Göç ve Uyum Alt Komisyonu Başkanı Atay Uslu da toplantıda yaptığı konuşmada, göç, sığınmacılık ve ilticanın dünyanın önemli konularından biri olduğunu, her gün gündemlerini işgal ettiğini söyledi.
Bu sorunun çözümünün, kaynak ülkelerdeki sorunun çözümüyle bağlantılı olduğuna işaret eden Uslu, kaynak ülkelerdeki sorunun çözülmesi halinde zorunlu göç hareketlerinin yavaşlayacağını, hatta duracağını kaydetti.
Uslu, dünyanın, kaynak ülkelerdeki sorunun çözümü konusunda çaba göstermediğini vurguladı.
Göç, göçmenler, sığınmacılar konusunda dünyada yanlış bir dil olduğunu ifade eden Uslu, “Bu dilden herkesin uzaklaşması gerekiyor. Çoğu zaman asılsız haberleri, yanlı yanlış bilgileri görüyoruz. Bunlar bir ön yargı oluşturuyor. Bu da toplumun psikolojisini bozuyor, sonunda ayrımcılığın, nefretin ortaya çıktığını görüyoruz. Kim nefret, ayrımcı dil kullanıyorsa hukuk, insanlık, merhametten nasibini almamış demektir. Bu dil bize, Anadolu’ya, medeniyetimize hiç yakışmaz. Göçle ilgili süreçleri, sığınma süreçlerini insanlığımızı ispat edeceğimiz fırsat olarak görmeliyiz.” diye konuştu.

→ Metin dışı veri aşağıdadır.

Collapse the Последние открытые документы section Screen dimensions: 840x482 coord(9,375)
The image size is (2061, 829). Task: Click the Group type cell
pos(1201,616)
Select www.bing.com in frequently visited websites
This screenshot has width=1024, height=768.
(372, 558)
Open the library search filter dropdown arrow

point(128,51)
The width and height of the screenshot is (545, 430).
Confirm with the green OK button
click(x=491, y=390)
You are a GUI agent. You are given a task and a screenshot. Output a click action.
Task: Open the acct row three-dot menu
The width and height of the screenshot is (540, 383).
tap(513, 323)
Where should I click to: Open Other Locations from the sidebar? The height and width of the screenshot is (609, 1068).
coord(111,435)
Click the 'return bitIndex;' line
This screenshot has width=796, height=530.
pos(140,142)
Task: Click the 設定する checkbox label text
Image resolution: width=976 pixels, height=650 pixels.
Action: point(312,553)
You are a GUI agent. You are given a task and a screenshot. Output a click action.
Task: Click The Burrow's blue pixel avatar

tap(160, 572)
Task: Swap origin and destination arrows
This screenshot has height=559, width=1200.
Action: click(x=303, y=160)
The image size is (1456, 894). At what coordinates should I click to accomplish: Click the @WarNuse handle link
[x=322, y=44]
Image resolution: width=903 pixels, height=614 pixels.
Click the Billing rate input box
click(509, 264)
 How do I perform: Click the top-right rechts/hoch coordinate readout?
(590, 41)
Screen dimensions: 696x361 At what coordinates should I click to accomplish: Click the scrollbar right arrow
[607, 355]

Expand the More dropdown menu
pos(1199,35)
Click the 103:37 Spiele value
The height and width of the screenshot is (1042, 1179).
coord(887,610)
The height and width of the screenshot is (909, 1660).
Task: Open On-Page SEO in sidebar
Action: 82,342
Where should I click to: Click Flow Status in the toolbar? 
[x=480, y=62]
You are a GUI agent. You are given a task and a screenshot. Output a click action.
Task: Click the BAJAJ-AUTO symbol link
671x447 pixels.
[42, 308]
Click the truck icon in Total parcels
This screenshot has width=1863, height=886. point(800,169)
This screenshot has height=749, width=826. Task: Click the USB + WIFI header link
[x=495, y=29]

Uslu, dünyada olumsuz göçmen algısıyla oy devşirebileceğini düşünen siyasal akımların kendini göstermeye başladığına dikkati çekerek, Türkiye’de de bunu yapan partiler varsa, yanlış yaptıklarını, bu partilerin, Anadolu ve kültürlerini anlamadığını söyledi.
Dil konusunda çok hassas olmaları gerektiğini vurgulayan Uslu, Avrupa’da alevlenen nefret, ayrımcılık dalgasının herkesi endişelendirdiğini söyledi.
Uslu, ayrımcılık virüsünün, Kovid-19’dan daha büyük bir virüs olduğunu ifade ederek, “Bir kere vücuda girdikten sonra çıkarılması neredeyse imkansız. Kovid-19’u aşıyla bertaraf edebiliyoruz ama ayrımcılık vücuda girerse büyür, vücudun ölümüne kadar gidebilecek bir süreci başlatır.” dedi.